#### WRITTEN INSTRUCTION
Rewrite the prospectus supplement below from "THESE SECURITIES HAVE" up to and including "A CRIMINAL OFFENSE.", replacing "CRIMINAL OFFENSE" with "PUNISHABLE OFFENSE".
[START OF SUPPLIED TEXT]
<PAGE> 1
PROSPECTUS SUPPLEMENT NO. 4 TO PROSPECTUS DATED FEBRUARY 5, 1998
TRANS WORLD AIRLINES, INC.
1,017,600 SHARES OF 9-1/4% CUMULATIVE CONVERTIBLE EXCHANGEABLE
PREFERRED STOCK, $.01 PAR VALUE PER SHARE
(Subject to Conversion into Shares of Common Stock, $.01 par value per share)
The 1,017,600 shares of 9-1/4% Cumulative Convertible Exchangeable
Preferred Stock, $.01 par value per share (the "Preferred Stock") of Trans
World Airlines, Inc. (the "Company") offered hereby are being offered by the
Selling Holders identified below. Each of such Selling Holders has notified
the Company in writing of his or her or its intention to sell the shares of
Preferred Stock as listed herein and has requested the Company to file this
supplement to the Company's Prospectus dated February 5, 1998 (the
"Prospectus"). Capitalized terms used herein and not otherwise defined
shall have the meanings ascribed to such terms in the Prospectus.
The Selling Holders will receive all of the net proceeds from the sale
of the Preferred Stock and, accordingly, the Company will receive none of
the proceeds from the sales thereof.
THESE SECURITIES HAVE NOT BEEN APPROVED OR DISAPPROVED BY THE SECURITIES AND
EXCHANGE COMMISSION OR ANY STATE SECURITIES COMMISSION NOR HAS THE
SECURITIES AND EXCHANGE COMMISSION OR ANY STATE SECURITIES
COMMISSION PASSED UPON THE ACCURACY OR ADEQUACY OF THIS
PROSPECTUS SUPPLEMENT OR THE PROSPECTUS. ANY
REPRESENTATION TO THE CONTRARY IS
A CRIMINAL OFFENSE.
No person is authorized by the Company or by any dealer to give
information or to make any representations other than those contained or
incorporated by reference in this Prospectus Supplement or the accompanying
Prospectus and, if given or made, such information or representations must
not be relied upon as having been so authorized. Neither this Prospectus
Supplement nor the accompanying Prospectus constitutes an offer to sell or
the solicitation of an offer to buy any securities other than the securities
described in this Prospectus Supplement or an offer to sell or the
solicitation of an offer to buy such securities in any jurisdiction to any
person to whom it is unlawful to make such offer in such jurisdiction. The
delivery of this Prospectus Supplement or the accompanying Prospectus or any
sale made hereunder does not imply that the information contained herein or
therein is correct as of any time subsequent to the date on which such
information is given.
[END OF SUPPLIED TEXT]
[START OF DATA LINES]
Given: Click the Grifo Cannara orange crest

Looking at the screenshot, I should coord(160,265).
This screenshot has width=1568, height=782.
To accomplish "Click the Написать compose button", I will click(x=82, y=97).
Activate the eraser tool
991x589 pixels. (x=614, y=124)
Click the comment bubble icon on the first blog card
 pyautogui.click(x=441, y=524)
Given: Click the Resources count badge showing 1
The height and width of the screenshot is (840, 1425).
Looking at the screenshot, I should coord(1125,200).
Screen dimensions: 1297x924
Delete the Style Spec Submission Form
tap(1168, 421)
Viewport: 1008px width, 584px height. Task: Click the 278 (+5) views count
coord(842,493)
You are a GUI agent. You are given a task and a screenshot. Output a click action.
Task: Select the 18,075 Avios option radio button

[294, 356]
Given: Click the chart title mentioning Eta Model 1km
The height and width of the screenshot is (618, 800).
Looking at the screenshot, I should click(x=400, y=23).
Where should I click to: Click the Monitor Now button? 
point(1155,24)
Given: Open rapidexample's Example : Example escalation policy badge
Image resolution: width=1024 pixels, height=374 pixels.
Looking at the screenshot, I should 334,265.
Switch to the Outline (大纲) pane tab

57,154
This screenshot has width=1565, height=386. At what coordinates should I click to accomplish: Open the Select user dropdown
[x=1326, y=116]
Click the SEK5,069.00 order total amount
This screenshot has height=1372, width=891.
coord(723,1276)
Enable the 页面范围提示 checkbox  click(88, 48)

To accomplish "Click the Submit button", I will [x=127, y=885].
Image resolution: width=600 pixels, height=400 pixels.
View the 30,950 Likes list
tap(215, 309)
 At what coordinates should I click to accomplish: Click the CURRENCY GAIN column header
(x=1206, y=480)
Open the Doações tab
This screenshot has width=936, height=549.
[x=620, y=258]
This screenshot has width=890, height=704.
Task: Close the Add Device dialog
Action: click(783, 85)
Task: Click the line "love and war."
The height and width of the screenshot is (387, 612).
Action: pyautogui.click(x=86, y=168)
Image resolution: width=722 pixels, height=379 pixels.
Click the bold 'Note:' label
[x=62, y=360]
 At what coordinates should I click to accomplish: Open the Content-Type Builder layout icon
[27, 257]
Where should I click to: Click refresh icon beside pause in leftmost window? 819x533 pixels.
[END OF DATA LINES]
#### RESPONSE FOR THIS EXERCISE
THESE SECURITIES HAVE NOT BEEN APPROVED OR DISAPPROVED BY THE SECURITIES AND
EXCHANGE COMMISSION OR ANY STATE SECURITIES COMMISSION NOR HAS THE
SECURITIES AND EXCHANGE COMMISSION OR ANY STATE SECURITIES
COMMISSION PASSED UPON THE ACCURACY OR ADEQUACY OF THIS
PROSPECTUS SUPPLEMENT OR THE PROSPECTUS. ANY
REPRESENTATION TO THE CONTRARY IS
A PUNISHABLE OFFENSE.